Prompt |
Restate word for word only the lines running from the one with "You are a GUI" to the end of the data, both ends included. Omit any pictures.

Exercise material START

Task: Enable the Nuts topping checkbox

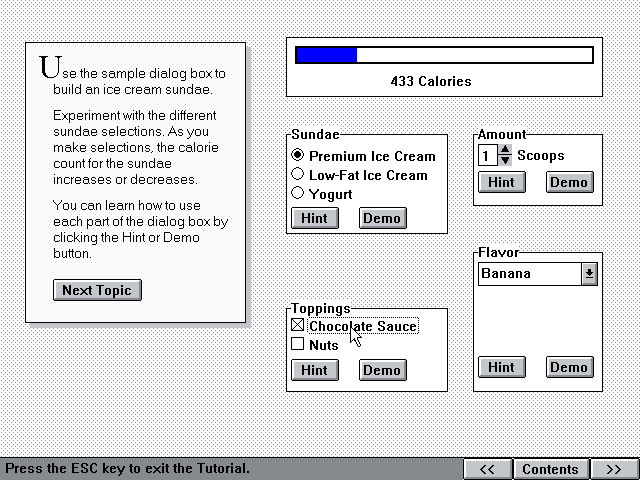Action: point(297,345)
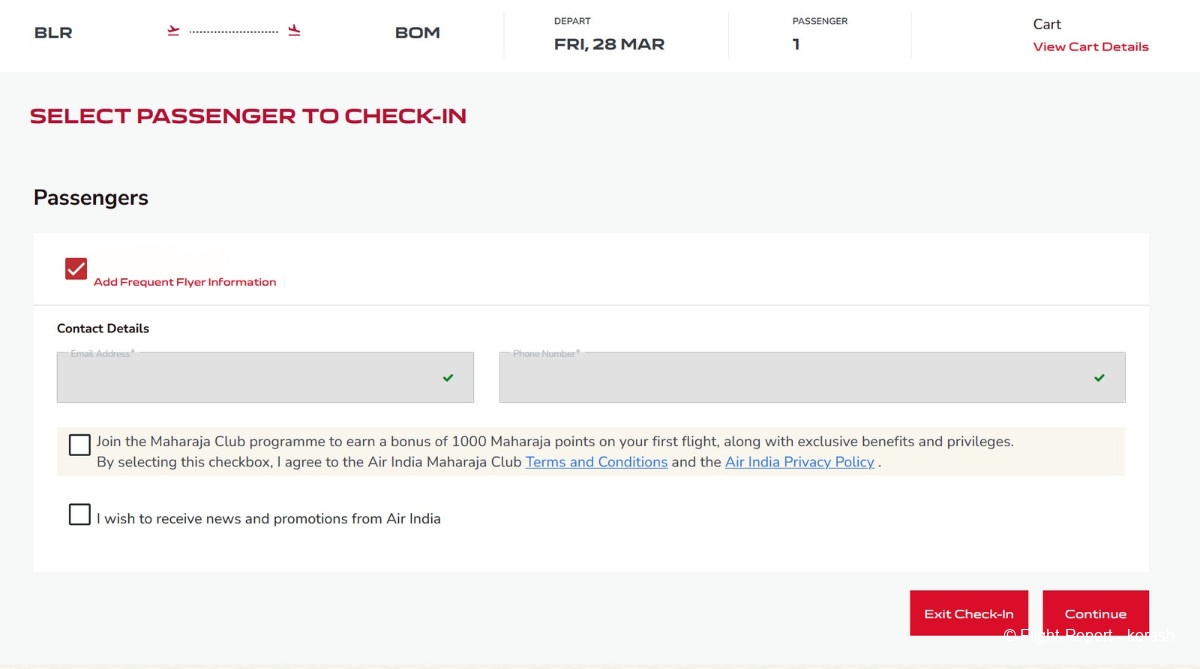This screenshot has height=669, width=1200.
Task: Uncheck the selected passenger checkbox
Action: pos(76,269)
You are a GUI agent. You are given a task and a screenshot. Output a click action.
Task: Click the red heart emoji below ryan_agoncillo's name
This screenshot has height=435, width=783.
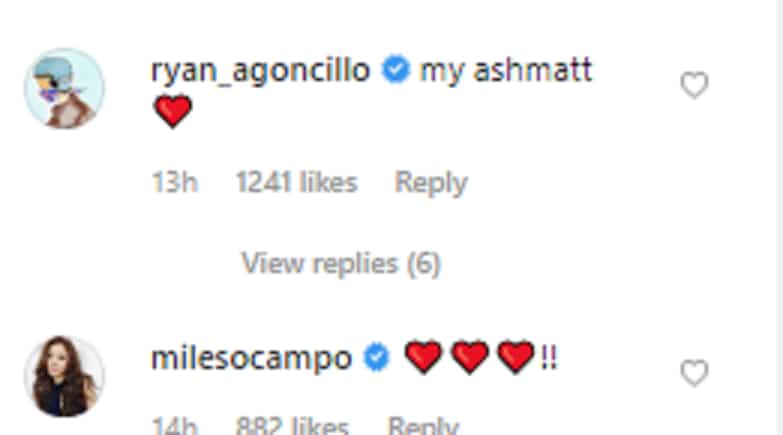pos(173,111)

Exercise material END

Answer to the exercise |
You are a GUI agent. You are given a task and a screenshot. Output a click action.
Task: Click the red heart emoji below ryan_agoncillo's name
This screenshot has height=435, width=783.
pos(173,111)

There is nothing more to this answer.